Minimizing its environmental impact is a big part of the company’s mission. It gives away as compost the organic straw used as a substrate, for example, and cultivates mushrooms in reusable buckets rather than the more commonly used disposable plastic bags. And it’s moving into refurbished shipping containers partly to “turn unproductive, post-industrial resources into sources of fresh produce for the city,” according to its website.
What’s more, Bubriski says the company has experimented with growing their mushrooms in spent coffee grounds from local cafes. “We’ve done minimal trials with that, and had good luck with it, but we want to have the collection network set up to do it,” he says.

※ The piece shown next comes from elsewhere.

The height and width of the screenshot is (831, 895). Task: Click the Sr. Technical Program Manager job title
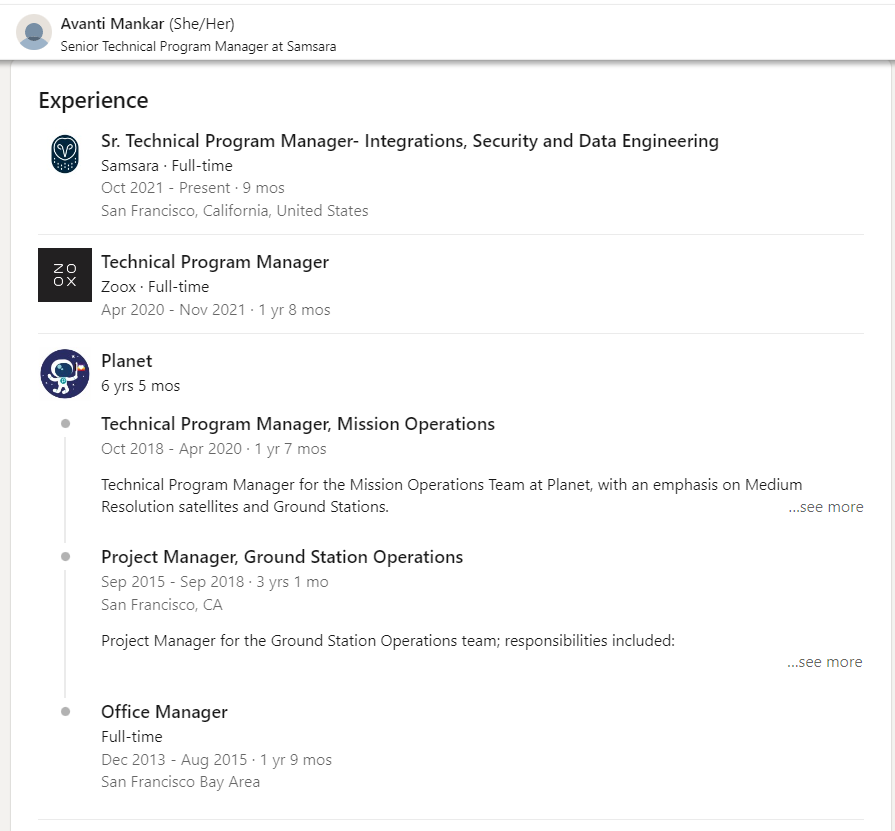409,141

Using spent brewer’s grain as a growing substrate is another possibility, says Bubriski. So is building a laboratory in yet another shipping container so they can cultivate their own mushroom spawn and inoculate their own substrate, making them less reliant on suppliers.
Ultimately, Bubriski says he and his colleagues want to capture “that middle ground of cultivatable, high-quality mushrooms,” including maitake, lion’s mane and enoki mushrooms, in addition to oysters.
To Bubriski and his partners, those are special mushrooms, indeed.